**WORK ORDER:**
Which of the lines below holds the string "pixels"? Copy every line that does.

**DATASET ENTRIES:**
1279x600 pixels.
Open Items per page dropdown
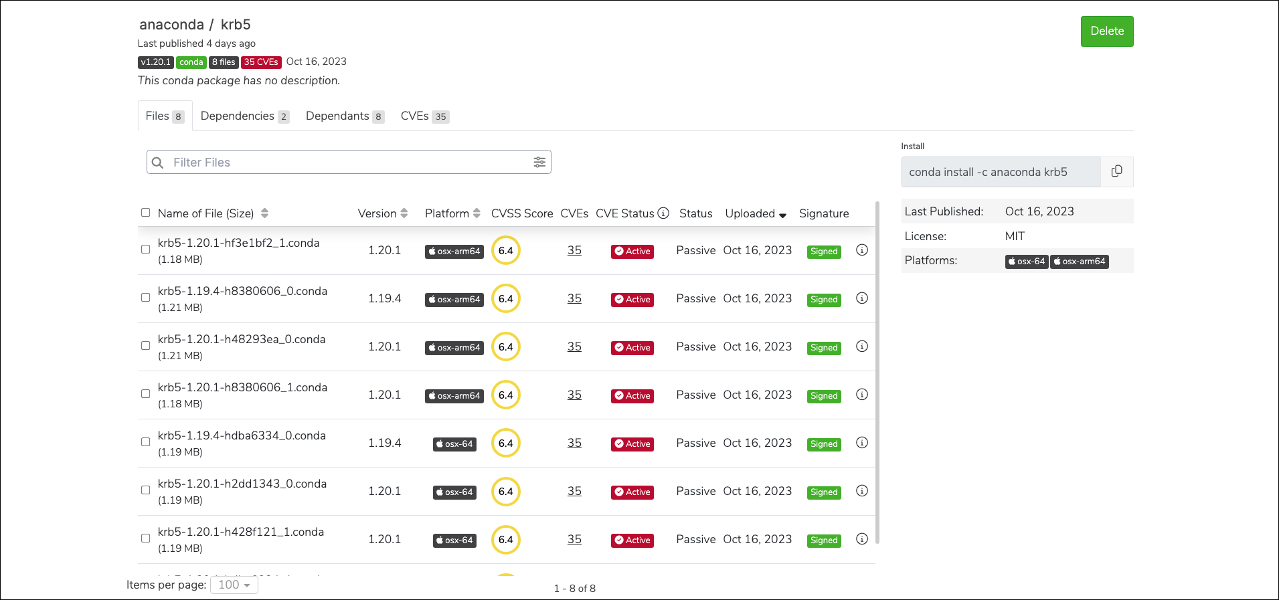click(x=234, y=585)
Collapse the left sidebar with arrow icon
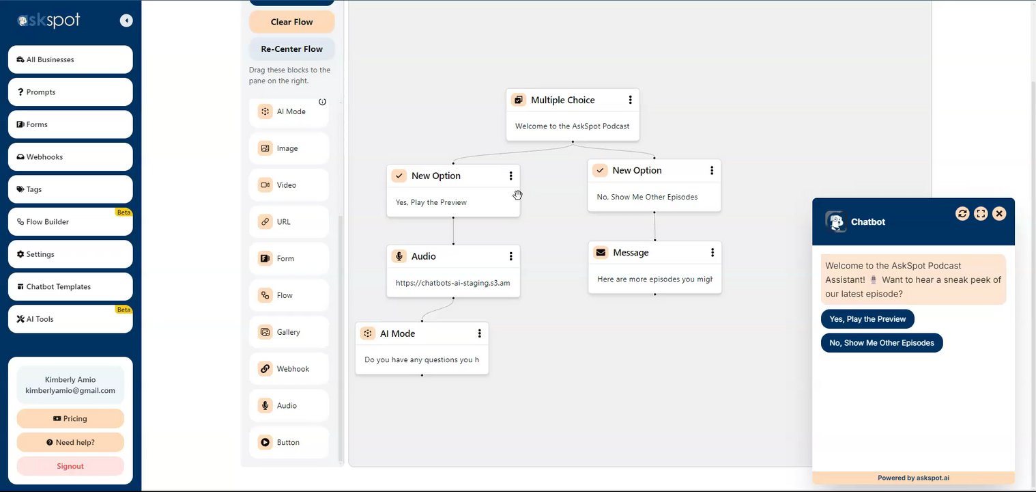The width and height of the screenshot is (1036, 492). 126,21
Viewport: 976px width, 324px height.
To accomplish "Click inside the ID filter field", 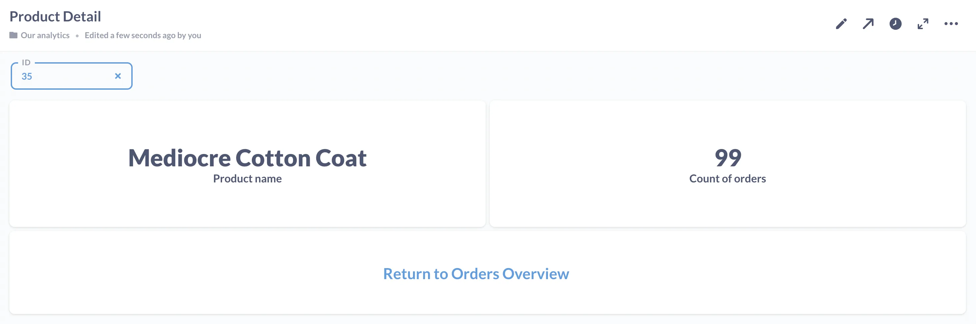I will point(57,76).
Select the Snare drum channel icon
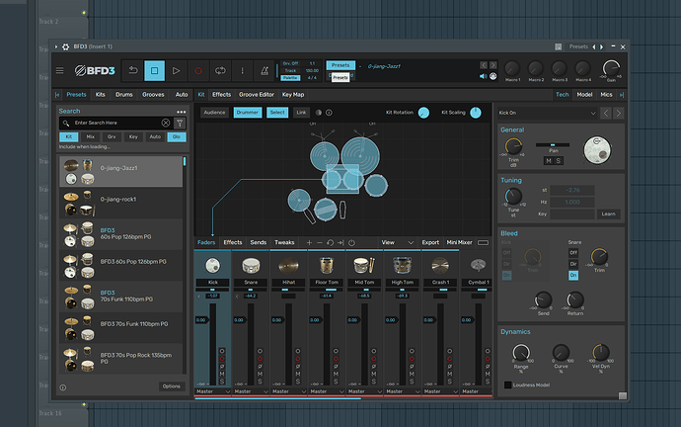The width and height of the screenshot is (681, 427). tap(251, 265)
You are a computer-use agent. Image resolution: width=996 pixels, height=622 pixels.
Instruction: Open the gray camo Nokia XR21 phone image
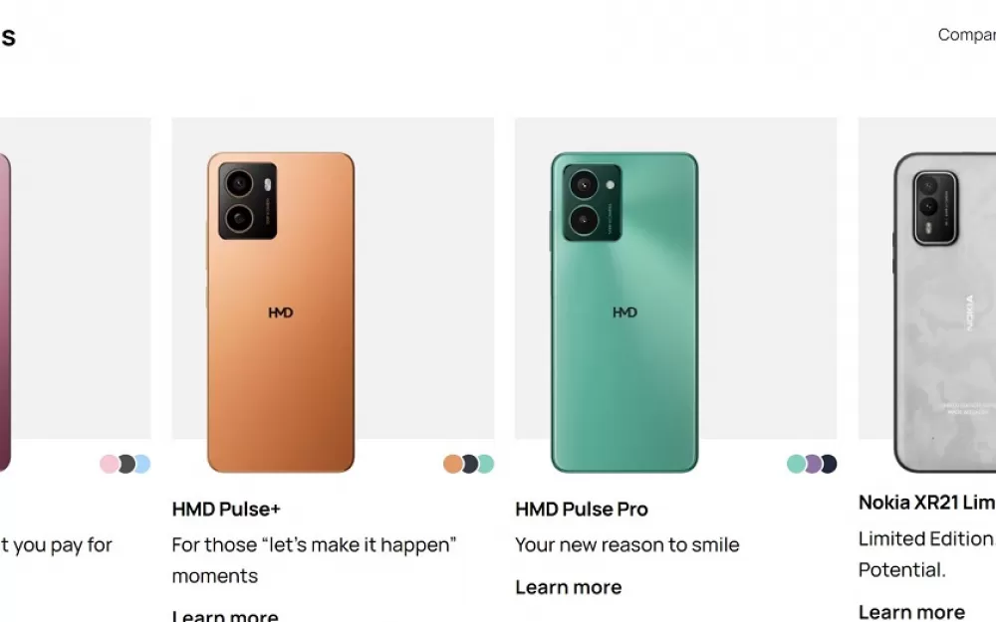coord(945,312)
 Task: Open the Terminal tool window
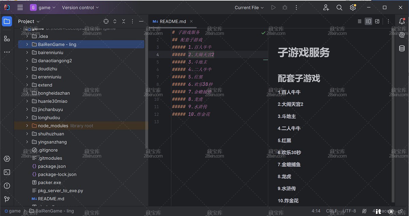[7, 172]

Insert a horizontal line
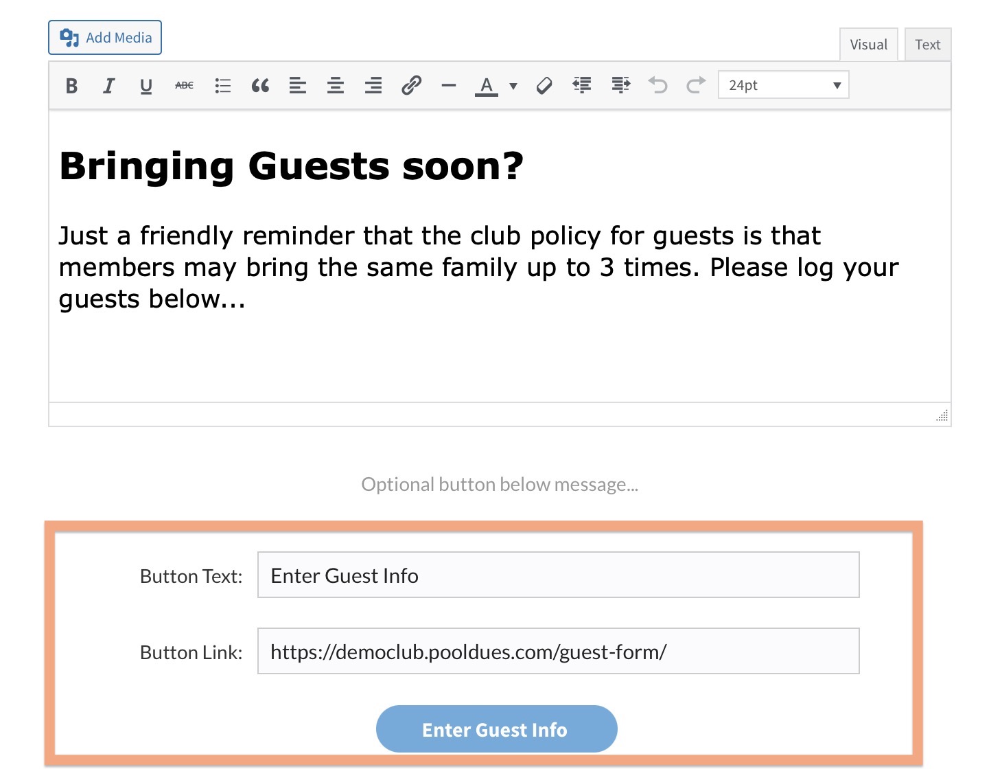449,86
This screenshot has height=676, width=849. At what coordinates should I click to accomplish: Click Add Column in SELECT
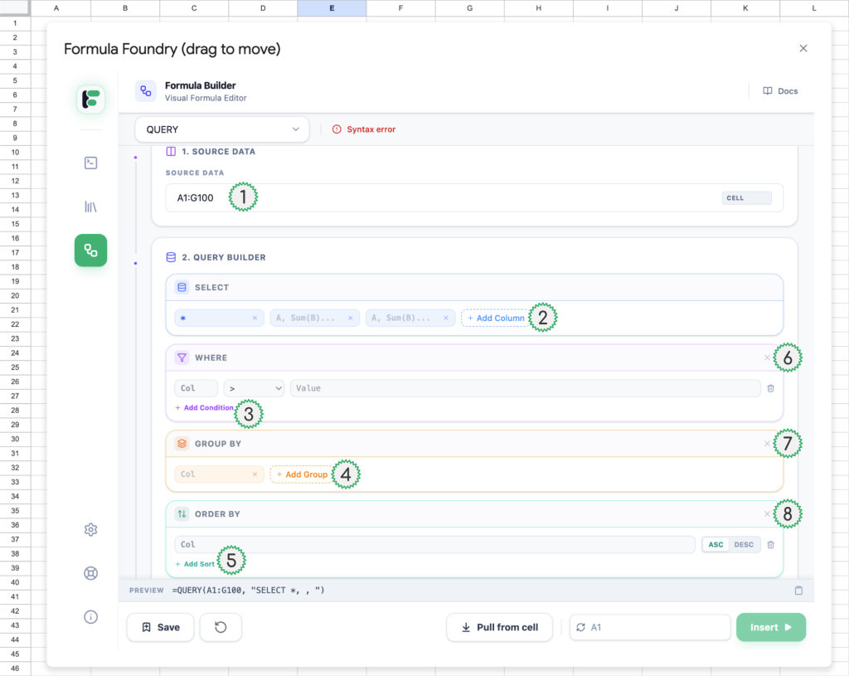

==

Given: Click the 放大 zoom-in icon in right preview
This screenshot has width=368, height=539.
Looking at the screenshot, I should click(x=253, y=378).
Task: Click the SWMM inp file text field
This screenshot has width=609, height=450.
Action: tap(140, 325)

**WRITTEN ANSWER:**
1279x600 pixels.
You are a computer-use agent. Image resolution: width=996 pixels, height=622 pixels.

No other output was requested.